Saved data entries
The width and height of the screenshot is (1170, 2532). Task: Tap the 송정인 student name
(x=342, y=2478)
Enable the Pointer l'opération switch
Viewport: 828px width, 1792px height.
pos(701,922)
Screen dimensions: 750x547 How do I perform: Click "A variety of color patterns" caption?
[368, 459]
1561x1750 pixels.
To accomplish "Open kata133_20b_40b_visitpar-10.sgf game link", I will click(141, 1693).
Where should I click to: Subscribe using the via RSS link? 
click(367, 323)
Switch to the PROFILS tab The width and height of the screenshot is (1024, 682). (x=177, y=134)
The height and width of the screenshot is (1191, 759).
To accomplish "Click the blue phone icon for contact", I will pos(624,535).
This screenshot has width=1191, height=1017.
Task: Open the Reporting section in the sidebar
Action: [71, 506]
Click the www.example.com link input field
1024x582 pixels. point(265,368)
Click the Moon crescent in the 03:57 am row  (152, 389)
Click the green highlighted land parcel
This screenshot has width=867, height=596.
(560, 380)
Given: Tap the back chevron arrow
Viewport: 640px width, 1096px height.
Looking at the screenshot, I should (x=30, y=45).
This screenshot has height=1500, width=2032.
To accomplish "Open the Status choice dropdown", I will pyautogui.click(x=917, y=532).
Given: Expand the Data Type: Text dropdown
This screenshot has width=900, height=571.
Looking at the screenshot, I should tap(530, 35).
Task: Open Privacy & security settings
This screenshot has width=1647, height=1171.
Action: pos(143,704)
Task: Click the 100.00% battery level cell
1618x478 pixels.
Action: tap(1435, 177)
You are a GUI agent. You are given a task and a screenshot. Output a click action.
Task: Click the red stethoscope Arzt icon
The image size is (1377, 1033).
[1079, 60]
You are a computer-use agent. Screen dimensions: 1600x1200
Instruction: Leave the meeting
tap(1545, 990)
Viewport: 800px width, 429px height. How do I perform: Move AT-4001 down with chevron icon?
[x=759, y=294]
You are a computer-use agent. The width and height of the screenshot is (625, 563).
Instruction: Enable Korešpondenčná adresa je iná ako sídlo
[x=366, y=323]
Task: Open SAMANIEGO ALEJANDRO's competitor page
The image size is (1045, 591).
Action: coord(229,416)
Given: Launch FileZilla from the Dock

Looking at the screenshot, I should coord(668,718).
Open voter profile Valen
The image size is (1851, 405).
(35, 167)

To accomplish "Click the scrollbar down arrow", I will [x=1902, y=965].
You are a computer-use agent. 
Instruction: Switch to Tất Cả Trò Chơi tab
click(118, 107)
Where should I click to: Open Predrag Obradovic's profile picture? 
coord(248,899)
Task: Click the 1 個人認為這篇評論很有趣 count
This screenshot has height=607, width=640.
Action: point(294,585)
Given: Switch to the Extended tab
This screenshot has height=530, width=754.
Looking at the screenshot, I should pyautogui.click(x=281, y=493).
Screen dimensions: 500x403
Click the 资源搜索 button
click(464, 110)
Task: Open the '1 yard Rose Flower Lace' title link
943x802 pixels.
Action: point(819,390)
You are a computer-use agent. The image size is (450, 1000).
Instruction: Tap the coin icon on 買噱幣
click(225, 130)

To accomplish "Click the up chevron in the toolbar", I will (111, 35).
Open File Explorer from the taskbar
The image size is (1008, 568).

§ **ASSIGNMENT**:
Retype the data. Every line must match the original exactly.

§ **PROBLEM SOLUTION**:
The width and height of the screenshot is (1170, 2532). Task: Tap the 송정인 student name
(x=342, y=2478)
Enable the Pointer l'opération switch
Viewport: 828px width, 1792px height.
pos(701,922)
Screen dimensions: 750x547 How do I perform: Click "A variety of color patterns" caption?
[368, 459]
1561x1750 pixels.
To accomplish "Open kata133_20b_40b_visitpar-10.sgf game link", I will click(141, 1693).
Where should I click to: Subscribe using the via RSS link? 
click(367, 323)
Switch to the PROFILS tab The width and height of the screenshot is (1024, 682). (x=177, y=134)
The height and width of the screenshot is (1191, 759).
To accomplish "Click the blue phone icon for contact", I will pos(624,535).
This screenshot has width=1191, height=1017.
Task: Open the Reporting section in the sidebar
Action: [71, 506]
Click the www.example.com link input field
1024x582 pixels. point(265,368)
Click the Moon crescent in the 03:57 am row  (152, 389)
Click the green highlighted land parcel
This screenshot has width=867, height=596.
(560, 380)
Given: Tap the back chevron arrow
Viewport: 640px width, 1096px height.
Looking at the screenshot, I should (x=30, y=45).
This screenshot has height=1500, width=2032.
To accomplish "Open the Status choice dropdown", I will pyautogui.click(x=917, y=532).
Given: Expand the Data Type: Text dropdown
This screenshot has width=900, height=571.
Looking at the screenshot, I should tap(530, 35).
Task: Open Privacy & security settings
This screenshot has width=1647, height=1171.
Action: pos(143,704)
Task: Click the 100.00% battery level cell
1618x478 pixels.
Action: tap(1435, 177)
You are a GUI agent. You are given a task and a screenshot. Output a click action.
Task: Click the red stethoscope Arzt icon
The image size is (1377, 1033).
[1079, 60]
You are a computer-use agent. Screen dimensions: 1600x1200
Instruction: Leave the meeting
tap(1545, 990)
Viewport: 800px width, 429px height. How do I perform: Move AT-4001 down with chevron icon?
[x=759, y=294]
You are a computer-use agent. The width and height of the screenshot is (625, 563).
Instruction: Enable Korešpondenčná adresa je iná ako sídlo
[x=366, y=323]
Task: Open SAMANIEGO ALEJANDRO's competitor page
The image size is (1045, 591).
Action: coord(229,416)
Given: Launch FileZilla from the Dock

Looking at the screenshot, I should coord(668,718).
Open voter profile Valen
The image size is (1851, 405).
(35, 167)

To accomplish "Click the scrollbar down arrow", I will [x=1902, y=965].
You are a computer-use agent. 
Instruction: Switch to Tất Cả Trò Chơi tab
click(118, 107)
Where should I click to: Open Predrag Obradovic's profile picture? 
coord(248,899)
Task: Click the 1 個人認為這篇評論很有趣 count
This screenshot has height=607, width=640.
Action: point(294,585)
Given: Switch to the Extended tab
This screenshot has height=530, width=754.
Looking at the screenshot, I should pyautogui.click(x=281, y=493).
Screen dimensions: 500x403
Click the 资源搜索 button
click(464, 110)
Task: Open the '1 yard Rose Flower Lace' title link
943x802 pixels.
Action: point(819,390)
You are a computer-use agent. The image size is (450, 1000).
Instruction: Tap the coin icon on 買噱幣
click(225, 130)

To accomplish "Click the up chevron in the toolbar", I will (111, 35).
Open File Explorer from the taskbar
The image size is (1008, 568).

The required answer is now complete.